Riots And Condemnation Without Context

Indeed, what we have seen being played out these past few nights is stark evidence, as if any more were needed, that we are living in two Britains.

Just as the explosion of social unrest that has engulfed working class communities all over London are a predictable outcome to the enormous economic and social pressure said communities have been under as the Tory-led coalition government doles out its punishment to the poor and the working class in response to an economic recession not of their making, and with the tension that has long existed between the alienated youth of our inner cities and the police, so has been the response by the political class and mainstream commentators.

Condemnation without context has been the stock in trade of those sitting at the apex of society, as they seek to explain away the unrest as nothing more than "wanton acts of criminality" or the actions of "mindless thugs".

While this may be the accepted truth according to the norms of polite society, it fails utterly to get at the root causes. But no one should be under any illusion that this failure is the product of ignorance. On the contrary it is exactly as intended. Assorted right wing commentators and politicians clearly have a vested interest in refusing to admit their own culpability in shaping a society more unequal than at any time since Charles Dickens was in his pomp as a searing critic of Victorian barbarism in the treatment of the nation's poor and working class over a century past.
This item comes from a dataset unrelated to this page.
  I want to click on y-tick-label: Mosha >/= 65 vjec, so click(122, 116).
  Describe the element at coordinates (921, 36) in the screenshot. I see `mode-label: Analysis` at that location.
The current outburst of social unrest being played out on the streets of the country's major cities has been cultivated over decades in the nation's boardrooms and state rooms by a class which in its greed, venality and looting of society's surplus do more damage to the nation's social fabric in one hour than gangs of marauding disaffected and alienated youth have done over the past few nights of rioting and looting. The only difference between the two is in scale and aesthetic.

Indeed, what we have seen being played out these past few nights is stark evidence, as if any more were needed, that we are living in two Britains. One is populated by the rich and the connected, the children of inherited wealth, status and ostentation, living in rich ghettoes like Chelsea, Kensington, Notting Hill and their equivalents in cities and towns across the country. Theirs are lives of luxury and comfort; people for whom recession is merely an abstract word in the dictionary with no concrete meaning in their day to day lives. It is their moral values and the lie that obscene wealth, status and individual success constitute the pinnacle of fulfillment and human happiness that dominates the nation's culture and media, driving the blanket condemnation of those normally invisible members of society, the children of the lower orders in their eyes, for daring to raise their heads and assert their will in a mass carnival of rioting and looting; the only recourse to self expression and self assertion left those who are expected to suffer in silence.

Of course, the looting and rioting we've seen engulf London, Manchester and the West Midlands over the past few nights by predominately young people has not been undertaken out of any concrete political or even progressive motivation. It is however driven by a primitive and instinctive rejection of a society that has long since rejected those and the parents of those involved. Gang culture grows out of need not desire, the need to inhabit an alternative society to the one whose values, culture, lexicon and laws are associated with a status quo that has clearly and unequivocally been stamped out of bounds. In other words the norms of polite society are as alien to those rioting and looting as they themselves are to those in power proffering condemnation from the vantage point of lives defined by comfort, respectability and social status.

It is said that a criminal act is an act of unconscious rebellion, certainly those criminal acts motivated by personal material gain. A spontaneous eruption of unrestrained and destructive liberation on the part of young people who from hard experience have early imbibed the most basic lesson of any capitalist society - namely that in life you don't get what you deserve, you get what you take - has left mainstream opinion formers and politicians alike verily bursting with self righteous indignation.

The sight of politicians, members of a class who've been looting the public purse for years, clogging our TV screens to pour vitriol on those involved in the rioting and looting of shops and businesses has been stomach churning to behold in its hypocrisy.

The surprise isn't that this unrest is taking place. The surprise is that it hasn't taken place sooner, with Bertolt Brecht explaining the phenomenon most succinctly when he wrote, "The law was made for one thing alone, for the exploitation of those who don't understand it, or are prevented by naked misery from obeying it".

As David Cameron et al. look on with horror at the devastation that is being wrought around the country perhaps they would do well to consider that as with Oscar Wilde's Dorian Gray, they are merely looking at a grotesque reflection of themselves and the society of greed, rampant consumerism and individualism that they themselves have forged.